L’ordinateur PC est constitué d’une unité centrale, un moniteur, un clavier, une souris et des baffles. A cette première configuration de base, on peut aussi ajouter un scanner et une imprimante tant ces éléments font le plus souvent partie de toute installation informatique aussi modeste soit-elle.
L’unité centrale, présente sur sa face avant :
-         Un lecteur de CD-ROM ;
-         Un lecteur de Disquettes ;
-         Un bouton de mise sous tension ;
-         Un bouton de reinitialisation (RESET) ;
-         Un voyant lumineux de mise sous tension (POWER) ;
-         Un voyant HD de fonctionnement du disque dur.

 

 

 

 

La face arrière de l’unité centrale se compose des différentes prises et connecteurs nécessaire au bon fonctionnement du système.
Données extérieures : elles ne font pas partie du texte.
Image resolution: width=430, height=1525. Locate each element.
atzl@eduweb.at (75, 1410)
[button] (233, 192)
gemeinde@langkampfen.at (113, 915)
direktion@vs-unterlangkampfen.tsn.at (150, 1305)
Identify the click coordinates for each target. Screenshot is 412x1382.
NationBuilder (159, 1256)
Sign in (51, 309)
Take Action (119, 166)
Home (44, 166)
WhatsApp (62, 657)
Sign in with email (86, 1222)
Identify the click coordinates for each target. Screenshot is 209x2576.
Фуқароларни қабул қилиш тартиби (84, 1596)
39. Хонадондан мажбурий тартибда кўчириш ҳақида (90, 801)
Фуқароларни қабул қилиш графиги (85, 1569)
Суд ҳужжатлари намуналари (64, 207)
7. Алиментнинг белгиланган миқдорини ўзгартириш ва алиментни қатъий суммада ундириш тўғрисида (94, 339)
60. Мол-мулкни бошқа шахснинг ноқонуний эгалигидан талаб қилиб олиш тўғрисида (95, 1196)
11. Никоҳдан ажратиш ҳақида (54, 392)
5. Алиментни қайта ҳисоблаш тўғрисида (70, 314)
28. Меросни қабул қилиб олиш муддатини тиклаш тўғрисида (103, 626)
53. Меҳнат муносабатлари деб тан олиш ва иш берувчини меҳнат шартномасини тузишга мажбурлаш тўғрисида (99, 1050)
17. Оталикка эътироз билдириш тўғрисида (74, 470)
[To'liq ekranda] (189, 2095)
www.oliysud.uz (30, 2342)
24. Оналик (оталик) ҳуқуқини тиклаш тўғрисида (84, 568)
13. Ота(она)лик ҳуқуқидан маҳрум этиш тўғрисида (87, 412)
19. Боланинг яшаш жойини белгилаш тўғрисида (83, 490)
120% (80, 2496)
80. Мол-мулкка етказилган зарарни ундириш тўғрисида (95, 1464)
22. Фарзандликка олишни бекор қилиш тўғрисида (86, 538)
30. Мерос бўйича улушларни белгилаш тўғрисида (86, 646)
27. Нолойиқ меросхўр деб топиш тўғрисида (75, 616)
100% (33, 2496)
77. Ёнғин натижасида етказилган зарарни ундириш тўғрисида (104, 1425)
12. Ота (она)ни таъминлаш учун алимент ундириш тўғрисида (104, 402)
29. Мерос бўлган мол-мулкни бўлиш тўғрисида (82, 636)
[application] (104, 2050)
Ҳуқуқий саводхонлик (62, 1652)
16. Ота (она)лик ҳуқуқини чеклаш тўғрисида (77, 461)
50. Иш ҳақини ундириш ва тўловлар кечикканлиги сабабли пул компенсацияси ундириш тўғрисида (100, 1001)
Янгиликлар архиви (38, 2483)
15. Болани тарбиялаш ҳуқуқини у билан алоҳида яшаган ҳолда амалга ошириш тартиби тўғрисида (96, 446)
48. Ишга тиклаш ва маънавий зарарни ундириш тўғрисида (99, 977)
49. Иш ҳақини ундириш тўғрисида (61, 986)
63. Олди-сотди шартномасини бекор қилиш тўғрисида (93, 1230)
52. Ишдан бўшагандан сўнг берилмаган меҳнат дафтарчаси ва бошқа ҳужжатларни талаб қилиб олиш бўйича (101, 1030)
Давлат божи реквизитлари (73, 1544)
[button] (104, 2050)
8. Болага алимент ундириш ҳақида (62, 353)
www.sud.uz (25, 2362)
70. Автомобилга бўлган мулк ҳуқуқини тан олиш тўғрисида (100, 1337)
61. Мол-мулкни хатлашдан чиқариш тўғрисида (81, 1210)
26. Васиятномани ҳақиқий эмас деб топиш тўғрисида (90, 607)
On distingue :
-         la prise d’alimentation mâle (arrivée de courant) qui doit être reliée à une prise murale ;
-         la prise d’alimentation femelle quelquefois utilisée pour alimenter le moniteur ;
-         une ouverture d’arrière d’air sur le ventilateur de refroidissement des composants électroniques ;
-         deux connecteurs PS/2 pour y brancher une souris et un clavier PS/2 ;
-         deux connecteurs USB pouvant recevoir jusqu’à 127 périphériques de tous genres ;
-         deux connecteur série mâle à 9 broches (COM1 et COM2).
-         Un connecteur parallèle femelle, LPT1, à 25 broches pour imprimante parallèle ;
-         Un connecteur femelle à 15 broches pour connecter le moniteur ;
 
 

 
 
 
 
-      Un connecteur MIDI femelle à 15 broches pour connecter un Joystick, un clavier de synthétiseur ou tout autre instrument de musique numérique.
-         Trois prise Mini-Jack audio :
·        Line IN : entrée analogique pour instrument audio HI-FI (ex : chaîne stéréo).
·        Spkr : sortie audio sur baffles.
·        Mic In : entrée microphone.
 
Le moniteur est un écran de visualisation qui permet à l’utilisateur de :
-         vérifier la syntaxe des mots et commandes qu’il est en train d’introduire dans son ordinateur ;
-         d’apprécier les effets des commandes lancées sur ces données.
La face avant est composée d’un écran et porte à sa base :
-         un interrupteur de mise sous tension ;
-         un ensemble de boutons de :
-         réglage de contraste ;
-         réglage de luminosité ;
-         positionnement horizontal et vertical de l’affichage ;
-         réglage de la hauteur et de la largeur d’affichage.
La face arrière du moniteur comporte :
-         une prise mâle d’alimentation en courant ;
-         une sortie câble graphique ou câble vidéo à relier à l’unité centrale.
Le clavier est l’organe qui a l’aspect de l’antique machine à écrire mécanique. Un clavier français est dit AZERTY par référence aux six premières touches de son bloc « alphanumérique ». De même pour le clavier anglais qui, lui, est dit QUERTY. Il existe une multitude d’autres claviers.
La figure ci-dessous nous présente un clavier étendu IBM très répondu sur les machines actuelles et dont la subdivision en blocs est la suivante :

 
 
 
 
 
 
 
 
 
-         un bloc alphanumérique ;
-         un pavé numérique ;
-         un bloc de touches « curseur » ;
-         un bloc de touches « fonctions » ;
-         un ensemble de touches de contrôle ;
-         trois voyant lumineux.
 
La souris est un outils de commande du système beaucoup plus efficace que le clavier. En effet, il n’est plus besoin de saisir de longues chaîne de caractères puisqu’il suffit alors de pointer une commande dans une liste affichée à l’écran pour qu’elle s’exécute.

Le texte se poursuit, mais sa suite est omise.